In the web page analysis in the crawling field, the complexity of crawler programs is largely affected by the specialization of the target website.
The impact is mainly manifested in two aspects:
(1) Impact on the process determination process
The process is determined by analyzing the website map. For websites with a low degree of specialization, the website classification and list methods are basically linked, in this way, it is easy to obtain the desired link in the process implementation. For websites with a high degree of specialization, under the classification, it is often done by searching, JavaScript (including Ajax) similar records are displayed through pages. when the process is implemented, the programmer needs to analyze the operations performed by some JavaScript Functions, go to the URL of the List (for example, how to submit the search form and how to handle the page flip function ).
(2) impact on the process of obtaining detailed information
When getting detailed information, it is basically based on the structure of the distraction details page.
For highly specialized websites, the preparation of detailed information pages has also invested some effort. It is usually stipulated that specific information is displayed at specific locations on the pages, in this way, the specified data can be retrieved during the analysis process.

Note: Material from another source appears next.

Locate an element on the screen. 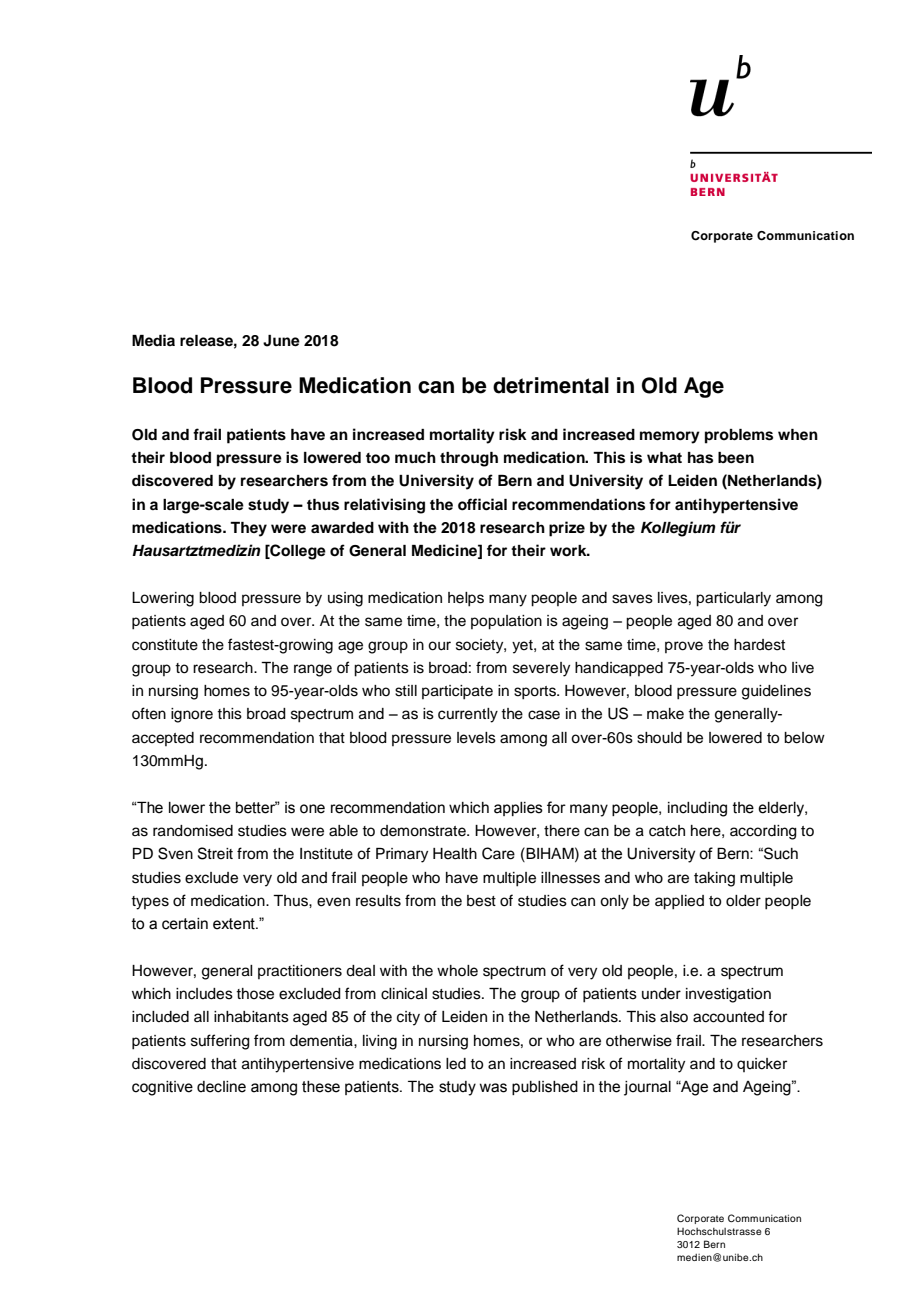  problems is located at coordinates (739, 436).
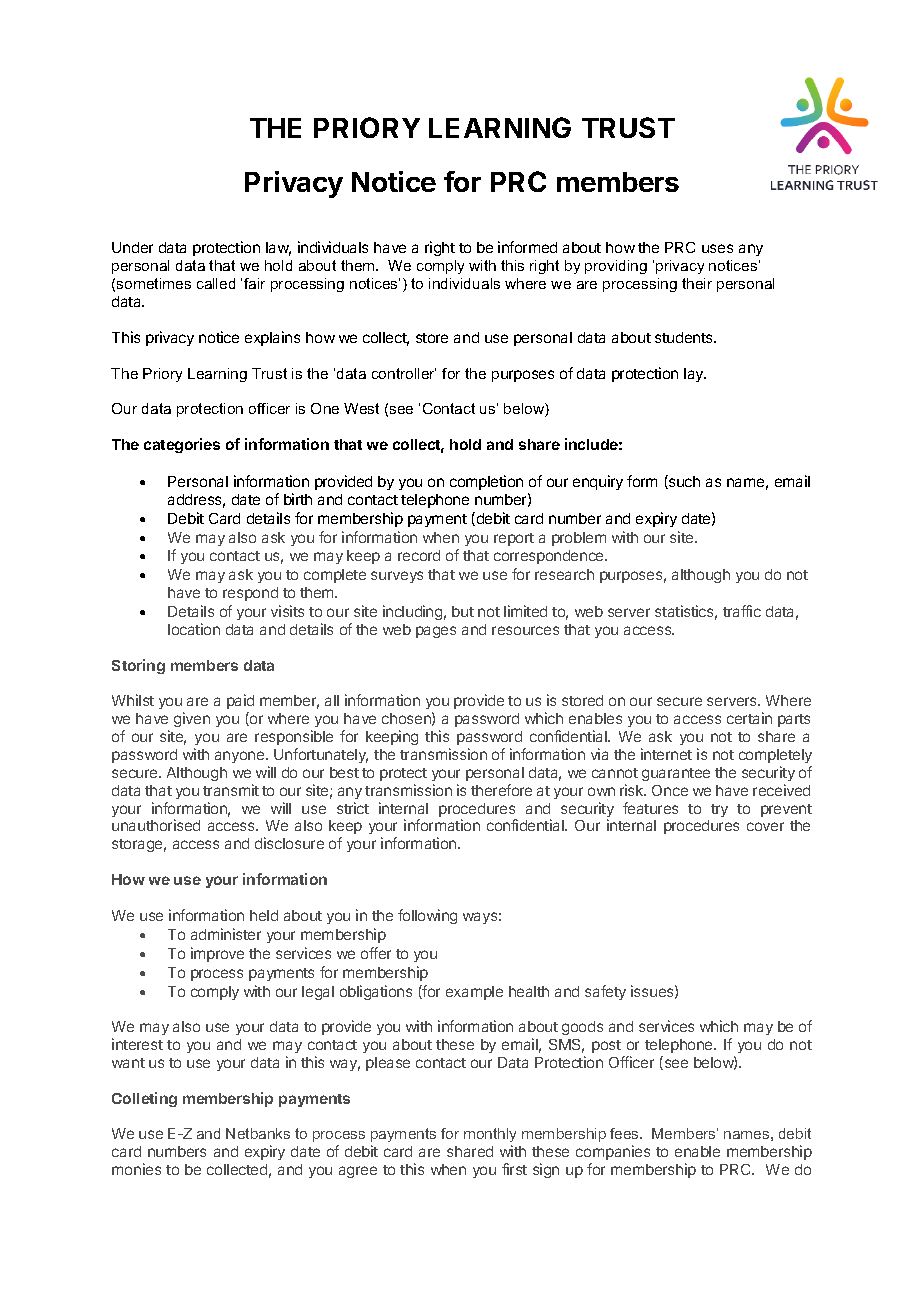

For websites with a lower degree of specialization, most of the detailed page content is directly edited using the HTML editor, the detailed information page of different categories of the same channel varies greatly, which increases the complexity of the analysis program for obtaining detailed information.
My personal wish: I would rather analyze a site with a higher degree of specialization, because the process can always be determined and implemented to solve the problem. If there are too many page structures in the detailed information analysis, it will be too costly to obtain detailed information!